--- Estratto del documento ---
--
TENNIS – Di Diego Barbiani

12) Date Krumm b. Lisicki 1-6 7-6(4) 6-3, Stanfors, primo turno (purtroppo mancano dei veri highlights su internet, si può trovare solo il match point)
E’ una scelta derivata da alcuni fattori: primo, Lisicki conduceva 6-1 4-1 e servizio; secondo, la tedesca ha vent’anni in meno della sua avversaria; terzo, Kimiko aveva perso prima di quella sera tutti i match (tre) giocati a livello WTA in stagione.

E’ di qualche giorno fa la (bellissima) lettera della giapponese che raccontava la sua vita e descriveva il suo amore per il tennis come un fattore ancora troppo determinante per pensare di smettere. In quella lettera, c’è un passaggio in cui fa proprio riferimento a quanto accaduto in quella partita, che probabilmente ha segnato un punto di svolta importantissimo e chissà, se fosse finita 6-1 6-2 (o peggio) come si stava materializzando, forse il tono e il fine sarebbero stati differenti, forse avrebbe deciso di lasciar perdere. Invece è giunta una vittoria che per Date Krumm ha voluto dire oro, anche se il match point fu, come dire, leggermente beffardo.

11) Kichenok b. Pennetta 6-3 7-5, Tianjin, primo turno (niente highlights)
Flavia aveva già annunciato il ritiro da circa un mese, nella serata che l’ha vista trionfare in finale a Flushing Meadows. Dopo, è arrivato un periodo fatto di celebrazioni e (meritati) riconoscimenti che qualcosa possono averle tolto in termini di motivazioni verso l’ultimo obiettivo, poi centrato: le WTA Finals di Singapore. Già a Pechino, al primo turno, aveva rischiato grosso contro la wild card locale Xinyun Han, appena fuori delle prime 150 del mondo. Poi l’approdo agli ottavi sembrava poter averla messa un po’ ‘in palla’, ma al primo turno di Tianjin è arrivata una sconfitta davvero incredibile contro Lyudmyla Kichenok, n.414 del mondo, che equivale anche ad una delle sconfitte (in termini di ranking avversario) peggiori mai registrate da una top-10. L’azzurra poi è riuscita a Mosca ad ottenere la vittoria che le ha dato la certezza di volare a Singapore, ma quel giorno contro l’ucraina non è stata proprio in grado di rimediare alle fucilate che partivano dalla sua racchetta. Lyudmyla, che qualcuno ricorderà forse perché a Wimbledon 2014 assieme alla gemella Nadiya hanno messo in grande difficoltà Sara Errani e Roberta Vinci in doppio, ha giocato una partita perfetta, picchiando ogni palla e limitando gli errori, ma quando andò a servire per la prima volta per il match e fu brekkata, sembrava l’inizio di un nuovo match. Invece, Flavia ha perso nuovamente il servizio a zero. Troppi indizi che raccontano come quello, proprio, non fu il giorno di Flavia.
--
--- Dati forniti ---
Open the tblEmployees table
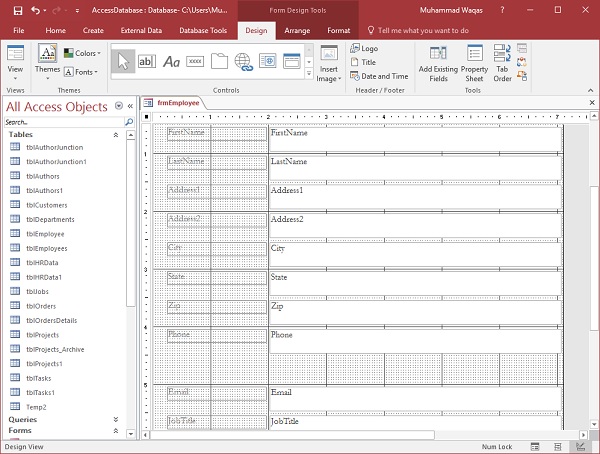The image size is (600, 454). 46,248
--
--- I tuoi compiti ---
**A.** Spiega, in base all'estratto, perché la vittoria di Date Krumm su Lisicki a Stanford è stata scelta per questa lista. Rispondi in non più di tre frasi.
**B.** Secondo l'estratto, quale posizione occupava Lyudmyla Kichenok nella classifica mondiale quando sconfisse Pennetta a Tianjin?

--- Risultati ---
**A.** La scelta dipende da tre fattori: Lisicki conduceva 6-1 4-1 e servizio, e la tedesca ha vent'anni in meno della sua avversaria. Inoltre, prima di quella sera Kimiko aveva perso tutti e tre i match giocati a livello WTA in stagione.

**B.** Era la numero 414 del mondo.